Under-served: Too often, Autistics of color who need services end up in jail or prison instead. Autistic children and adults are at greater risk of ending up in the criminal justice system than the general population. Sixty percent of American prisoners are people of color (twice the percentage of people of color found in the general population.) When you combine the higher risk of imprisonment of Autistic people with the higher risk of imprisonment of people of color, it is clear that we are letting too many people who need services in the community end up getting under-served (and often phsycially and psychologically destroyed) in prison instead.
Under-valued: There is a vicious circle here. Autistic people of color are not visible in the autism/Autistic community, so white people are less likely to notice that nearly all the organizations and spokespeople are white. Without a visible presence of people of color in leadership, the stereotypes about white autism are reinforced. It is time for all of us to speak up about the absence of people of color in leadership roles in our communities. Without a diversity of perspectives and without a diversity of voices being heard with respect to the diversity of needs, we are letting our Autistic brothers and sisters and their families down. Inclusion means everybody. Until everyone is well-represented and heard and valued, we are all losing out.
Under-protected: When young Autistic men are also young men of color, racism and ableism become deadly. Too often, the police use excessive force in dealing with Autistic black or Latino men in stressful situations. You’ve heard of the “crimes” called “driving while black” or “walking while black”? Add to those, “being Autistic while black.”
For just one example out of hundreds, Brobrubel’s Blog has an entry, Autism in Black and White, that compares how John Elder Robison’s son, Jack, was treated for building and detonating explosives to how Neli Latson was treated for sitting in the grass, waiting for the library to open.
As a white person, I know that my voice should not be a front voice for the issues of people of color. But this is everyone’s discussion. We should all be talking about this. We should all be asking where the people of color are in our community. What is most important is that the voices we should be listening to on these issues are those of people of color. The role of white allies is to encourage everyone to talk about these issues and then be quiet and listen to what people of color want to tell us.
This blog entry is short because this is not my story. It is the story of my brothers and sisters, members of my neurotribe, who live with prejudice and racism and erasure every day. As Landon Bryce of thAutcast said about black Autistic people, “they are ours.” They are our family. We are their family. We must listen to their story, we must make sure there is room at the table, we must value their voices. We must not talk over them.
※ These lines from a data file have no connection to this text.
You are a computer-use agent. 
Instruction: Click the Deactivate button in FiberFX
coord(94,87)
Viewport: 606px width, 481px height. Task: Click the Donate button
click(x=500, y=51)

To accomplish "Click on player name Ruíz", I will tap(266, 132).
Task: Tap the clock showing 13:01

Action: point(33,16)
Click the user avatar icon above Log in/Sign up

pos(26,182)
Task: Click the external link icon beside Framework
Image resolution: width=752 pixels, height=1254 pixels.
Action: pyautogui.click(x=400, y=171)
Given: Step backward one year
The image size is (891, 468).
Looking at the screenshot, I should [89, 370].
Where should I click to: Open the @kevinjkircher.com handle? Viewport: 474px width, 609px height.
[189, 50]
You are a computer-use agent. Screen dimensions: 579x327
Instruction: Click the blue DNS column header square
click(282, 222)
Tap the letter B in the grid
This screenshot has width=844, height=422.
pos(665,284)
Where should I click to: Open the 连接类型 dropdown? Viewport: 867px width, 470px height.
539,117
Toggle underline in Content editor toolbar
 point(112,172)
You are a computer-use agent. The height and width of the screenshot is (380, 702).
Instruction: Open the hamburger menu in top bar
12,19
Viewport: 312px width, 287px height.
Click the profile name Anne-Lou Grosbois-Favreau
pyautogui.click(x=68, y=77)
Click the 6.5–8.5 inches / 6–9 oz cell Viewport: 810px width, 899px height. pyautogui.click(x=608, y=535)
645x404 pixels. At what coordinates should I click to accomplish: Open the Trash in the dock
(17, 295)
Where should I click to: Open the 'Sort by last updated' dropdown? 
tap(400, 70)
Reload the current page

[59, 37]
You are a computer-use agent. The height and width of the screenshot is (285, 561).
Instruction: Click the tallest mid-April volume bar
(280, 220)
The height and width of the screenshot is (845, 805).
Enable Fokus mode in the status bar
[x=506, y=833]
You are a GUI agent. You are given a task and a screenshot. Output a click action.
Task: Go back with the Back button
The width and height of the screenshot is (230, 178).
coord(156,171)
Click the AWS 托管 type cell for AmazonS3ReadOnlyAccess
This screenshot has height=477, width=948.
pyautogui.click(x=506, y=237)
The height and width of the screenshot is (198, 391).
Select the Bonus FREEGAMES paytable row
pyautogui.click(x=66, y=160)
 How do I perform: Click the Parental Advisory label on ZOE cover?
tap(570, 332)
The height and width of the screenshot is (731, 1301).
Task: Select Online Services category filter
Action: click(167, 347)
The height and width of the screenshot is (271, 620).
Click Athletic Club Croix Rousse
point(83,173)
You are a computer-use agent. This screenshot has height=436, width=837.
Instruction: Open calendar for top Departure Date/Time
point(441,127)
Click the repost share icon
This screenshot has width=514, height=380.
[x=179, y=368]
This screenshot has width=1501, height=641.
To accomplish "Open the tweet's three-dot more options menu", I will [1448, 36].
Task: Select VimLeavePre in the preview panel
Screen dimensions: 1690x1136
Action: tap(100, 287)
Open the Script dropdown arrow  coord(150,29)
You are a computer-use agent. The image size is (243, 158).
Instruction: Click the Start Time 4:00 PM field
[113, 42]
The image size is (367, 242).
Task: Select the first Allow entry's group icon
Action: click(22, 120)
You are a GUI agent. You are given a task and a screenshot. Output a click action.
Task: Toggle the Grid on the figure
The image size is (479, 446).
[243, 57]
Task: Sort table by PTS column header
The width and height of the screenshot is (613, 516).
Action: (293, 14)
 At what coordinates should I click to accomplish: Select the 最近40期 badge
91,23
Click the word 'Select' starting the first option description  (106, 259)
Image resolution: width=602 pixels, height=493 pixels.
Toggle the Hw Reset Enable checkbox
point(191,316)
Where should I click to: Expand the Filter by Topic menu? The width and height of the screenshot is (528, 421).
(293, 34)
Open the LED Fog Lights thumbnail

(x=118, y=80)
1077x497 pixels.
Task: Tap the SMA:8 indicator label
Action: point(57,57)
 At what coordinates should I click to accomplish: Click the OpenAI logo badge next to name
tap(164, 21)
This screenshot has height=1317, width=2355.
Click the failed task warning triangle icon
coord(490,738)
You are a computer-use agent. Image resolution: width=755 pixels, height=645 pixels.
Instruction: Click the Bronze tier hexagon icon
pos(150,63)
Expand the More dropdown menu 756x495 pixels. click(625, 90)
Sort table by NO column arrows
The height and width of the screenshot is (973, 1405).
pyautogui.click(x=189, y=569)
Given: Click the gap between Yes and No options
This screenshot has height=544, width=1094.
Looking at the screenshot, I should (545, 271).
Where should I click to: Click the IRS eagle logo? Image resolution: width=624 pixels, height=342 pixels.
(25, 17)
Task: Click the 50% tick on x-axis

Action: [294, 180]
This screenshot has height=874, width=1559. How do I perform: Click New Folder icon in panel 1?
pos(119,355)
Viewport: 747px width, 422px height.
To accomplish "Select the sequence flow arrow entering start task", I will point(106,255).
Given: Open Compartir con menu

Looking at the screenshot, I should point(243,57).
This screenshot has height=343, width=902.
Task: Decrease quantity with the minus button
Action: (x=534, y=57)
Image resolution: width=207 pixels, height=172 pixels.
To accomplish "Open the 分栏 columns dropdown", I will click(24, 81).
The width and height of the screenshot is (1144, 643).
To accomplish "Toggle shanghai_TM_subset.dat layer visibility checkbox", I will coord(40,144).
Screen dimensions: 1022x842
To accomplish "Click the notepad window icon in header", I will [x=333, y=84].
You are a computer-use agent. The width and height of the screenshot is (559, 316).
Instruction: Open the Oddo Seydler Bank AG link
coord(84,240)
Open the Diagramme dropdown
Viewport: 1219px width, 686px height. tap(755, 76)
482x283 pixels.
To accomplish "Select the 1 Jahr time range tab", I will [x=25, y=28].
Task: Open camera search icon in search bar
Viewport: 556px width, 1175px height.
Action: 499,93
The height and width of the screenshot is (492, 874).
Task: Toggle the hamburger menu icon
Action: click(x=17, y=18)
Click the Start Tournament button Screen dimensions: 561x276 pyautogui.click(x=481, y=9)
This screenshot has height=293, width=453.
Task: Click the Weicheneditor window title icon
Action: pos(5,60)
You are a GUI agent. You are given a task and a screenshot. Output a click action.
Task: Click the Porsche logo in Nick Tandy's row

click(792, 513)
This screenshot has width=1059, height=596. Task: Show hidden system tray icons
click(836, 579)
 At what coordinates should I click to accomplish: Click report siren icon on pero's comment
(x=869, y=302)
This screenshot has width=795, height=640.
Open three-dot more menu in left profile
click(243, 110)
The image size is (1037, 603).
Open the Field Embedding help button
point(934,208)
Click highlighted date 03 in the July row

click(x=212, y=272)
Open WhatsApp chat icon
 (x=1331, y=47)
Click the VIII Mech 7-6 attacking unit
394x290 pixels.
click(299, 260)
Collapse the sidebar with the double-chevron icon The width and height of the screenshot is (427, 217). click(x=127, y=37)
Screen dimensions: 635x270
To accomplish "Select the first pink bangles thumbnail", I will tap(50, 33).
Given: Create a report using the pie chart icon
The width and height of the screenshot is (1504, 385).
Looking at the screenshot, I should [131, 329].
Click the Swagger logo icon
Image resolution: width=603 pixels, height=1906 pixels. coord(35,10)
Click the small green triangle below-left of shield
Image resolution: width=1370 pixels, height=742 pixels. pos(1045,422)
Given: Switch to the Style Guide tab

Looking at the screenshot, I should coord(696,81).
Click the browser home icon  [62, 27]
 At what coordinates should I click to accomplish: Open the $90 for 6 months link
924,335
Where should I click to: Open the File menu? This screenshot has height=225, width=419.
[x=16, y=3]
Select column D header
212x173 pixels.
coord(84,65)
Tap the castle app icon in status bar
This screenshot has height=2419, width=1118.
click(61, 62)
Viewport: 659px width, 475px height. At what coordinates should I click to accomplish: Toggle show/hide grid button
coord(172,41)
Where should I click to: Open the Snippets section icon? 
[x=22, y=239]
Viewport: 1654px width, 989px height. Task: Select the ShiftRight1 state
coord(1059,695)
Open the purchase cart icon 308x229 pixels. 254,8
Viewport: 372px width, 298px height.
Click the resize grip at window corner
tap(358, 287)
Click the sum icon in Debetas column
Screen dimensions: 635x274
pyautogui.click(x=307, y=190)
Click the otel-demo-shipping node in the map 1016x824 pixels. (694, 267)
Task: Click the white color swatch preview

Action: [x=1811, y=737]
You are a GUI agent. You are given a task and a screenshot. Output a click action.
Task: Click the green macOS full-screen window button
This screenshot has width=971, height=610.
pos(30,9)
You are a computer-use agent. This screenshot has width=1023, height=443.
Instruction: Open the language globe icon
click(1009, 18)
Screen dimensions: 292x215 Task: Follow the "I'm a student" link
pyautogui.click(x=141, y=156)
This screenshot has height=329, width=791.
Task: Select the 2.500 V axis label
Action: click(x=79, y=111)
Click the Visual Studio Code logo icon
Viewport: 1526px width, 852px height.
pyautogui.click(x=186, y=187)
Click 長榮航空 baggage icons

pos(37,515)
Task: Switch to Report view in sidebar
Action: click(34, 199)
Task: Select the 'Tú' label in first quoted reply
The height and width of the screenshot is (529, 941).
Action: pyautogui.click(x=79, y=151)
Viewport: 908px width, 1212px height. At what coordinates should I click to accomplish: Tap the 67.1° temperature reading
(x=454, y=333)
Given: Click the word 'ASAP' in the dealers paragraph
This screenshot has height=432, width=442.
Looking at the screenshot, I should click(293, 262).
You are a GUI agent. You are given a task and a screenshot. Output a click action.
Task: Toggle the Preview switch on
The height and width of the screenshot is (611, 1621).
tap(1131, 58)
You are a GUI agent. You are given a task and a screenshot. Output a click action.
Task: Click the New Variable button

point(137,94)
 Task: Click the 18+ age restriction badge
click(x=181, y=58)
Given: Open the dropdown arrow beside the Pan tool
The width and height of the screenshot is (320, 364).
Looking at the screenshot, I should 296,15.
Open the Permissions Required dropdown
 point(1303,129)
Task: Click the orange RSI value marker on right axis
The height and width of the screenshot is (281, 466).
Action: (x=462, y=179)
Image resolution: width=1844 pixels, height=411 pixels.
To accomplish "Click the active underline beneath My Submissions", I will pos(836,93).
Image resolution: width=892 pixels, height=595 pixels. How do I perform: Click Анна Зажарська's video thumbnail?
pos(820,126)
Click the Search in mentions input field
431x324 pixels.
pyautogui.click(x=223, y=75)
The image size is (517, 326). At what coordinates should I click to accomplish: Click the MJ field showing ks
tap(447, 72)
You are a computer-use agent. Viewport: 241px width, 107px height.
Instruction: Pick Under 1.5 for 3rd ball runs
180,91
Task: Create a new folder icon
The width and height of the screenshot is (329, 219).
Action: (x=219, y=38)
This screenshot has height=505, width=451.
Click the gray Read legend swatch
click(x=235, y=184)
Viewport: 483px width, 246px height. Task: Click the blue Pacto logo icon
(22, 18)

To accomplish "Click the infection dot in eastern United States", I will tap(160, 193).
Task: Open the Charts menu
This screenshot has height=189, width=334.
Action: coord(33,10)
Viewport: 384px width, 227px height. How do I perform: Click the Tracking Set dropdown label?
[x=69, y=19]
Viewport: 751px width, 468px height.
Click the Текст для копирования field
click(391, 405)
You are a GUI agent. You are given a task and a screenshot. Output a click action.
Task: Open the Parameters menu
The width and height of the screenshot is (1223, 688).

And that is why today’s entry is so short. It is not that there isn’t more to say – there definitely is. But I do not want to talk over or speak for my Autistic family members of color. I only want to remind everyone that they are here, they are among us, they are us. If our goal is, as I feel it should be, autism acceptance, we must remember that none of us are accepted until all of us are accepted. I challenge you to notice the color of autism as you look around our community and I challenge you to do whatever is in your power to add strength to the voices of people of color — Autistic people of color and their families. Until they are heard and until their needs are valued and until they are cherished as important members of our neurotribe we can talk about acceptance all day and all night but we will never find it.